Problem number two: director John Moore. I was pissed off when Fox gave the keys to this franchise to the man behind Underworld , Len Wiseman, in 2007. But in the end, Mr Kate Beckinsale turned out a slick, inoffensive actioner – albeit one that forgot some key Die Hard staples: smoking, swearing and wife-beater singlets. Moore has the luxury of a harder rating this time out but he completely squanders the opportunity, so much so, that I long for Wiseman. Despite letting his stunt team break more glass than the London riots, Moore can’t keep his camera still for more than two seconds to capture it. The minute this film’s action starts, it blows its real world credentials. I’m all for heightened realities, but the shit in Good Day makes The Avengers look like Downton Abbey. I rolled my eyes so often in Good Day — especially at seeing a CGI Bruce Willis swinging off the back of a helicopter (while yelling ‘I’m on vacation!’) — that I’m surprised the usher didn’t think I was having an epileptic fit.

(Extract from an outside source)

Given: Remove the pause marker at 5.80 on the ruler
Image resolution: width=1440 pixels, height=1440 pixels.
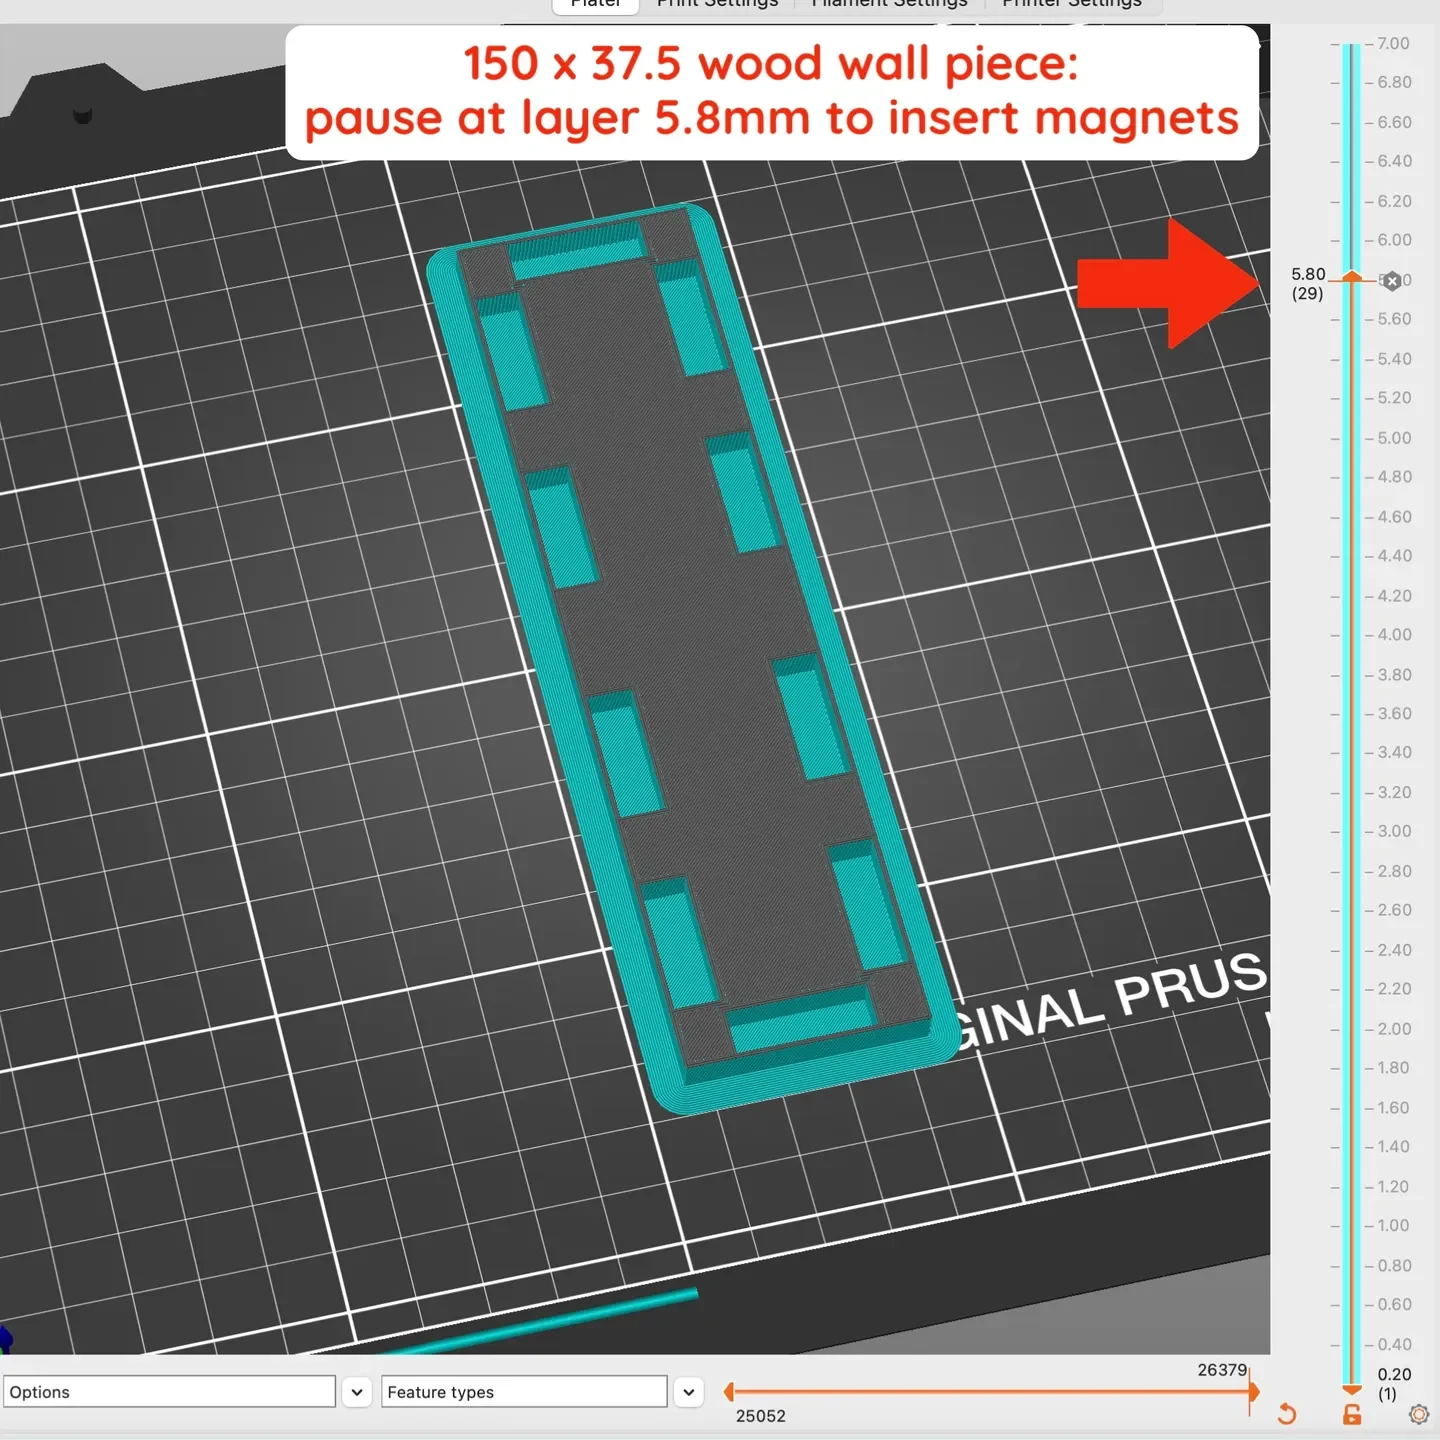Looking at the screenshot, I should click(1392, 281).
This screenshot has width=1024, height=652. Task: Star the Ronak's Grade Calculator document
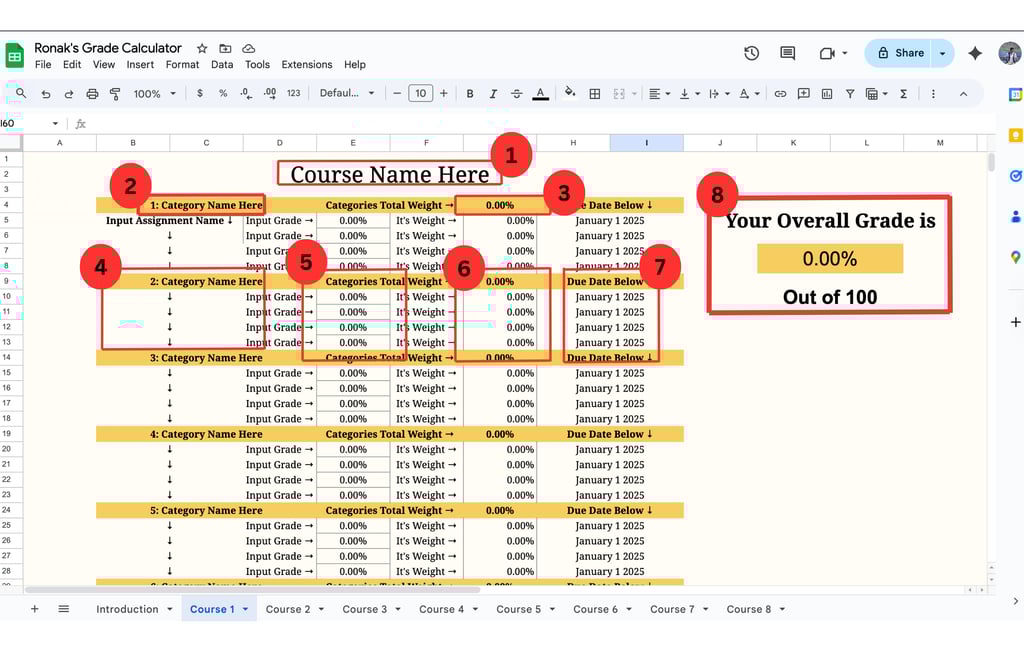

You can’t turn shit into strawberry jam, and the actors of Good Day know this. Screenwriter Skip Woods has left his crew out to sea with his inane scrawlings, and the most stranded of all is the star of the show himself, Mr Bruce Willis. I swear to god, Bruce thinks he is making a zombie film, and just forgot to inform the rest of the crew. This incarnation of McClane is so removed from his original (a master class in charisma), and so drained of life, that I suspect his on-set rider consisted exclusively of Stilnox. Hell, I’m always in Bruce’s corner (except when he works with Matthew Perry), and I considered his previous film, Looper, to be the best time I had at the cinema in 2012. But his involvement in paycheck shit like this blunts my anticipation of his work considerably. The new kid on the block, Aussie Jai Courtney fares better than the main man himself, and he has a gung-ho muscularity that works well within the genre, but saddled with Woods’ leaden words this gig goes from a once-in-a-lifetime to I-hope-people-forget-this-soon. Courtney has a future in film (check him out in Jack Reacher), but this won’t elevate him to the A-list. The rest of the cast are completely unmemorable: you won’t find a snarling Gruber (Hans or Simon) or a naked Colonel Stuart anywhere near this bunch of formulaic eurotrash. The script throws so many villains at the protagonists that you get whiplash just trying to keep up with all of the (illogical) plot twists – I’m not the only one who was confused, at one point McClane says ‘Lets kill some motherfuckers’, even he doesn’t know who the hell he is fighting.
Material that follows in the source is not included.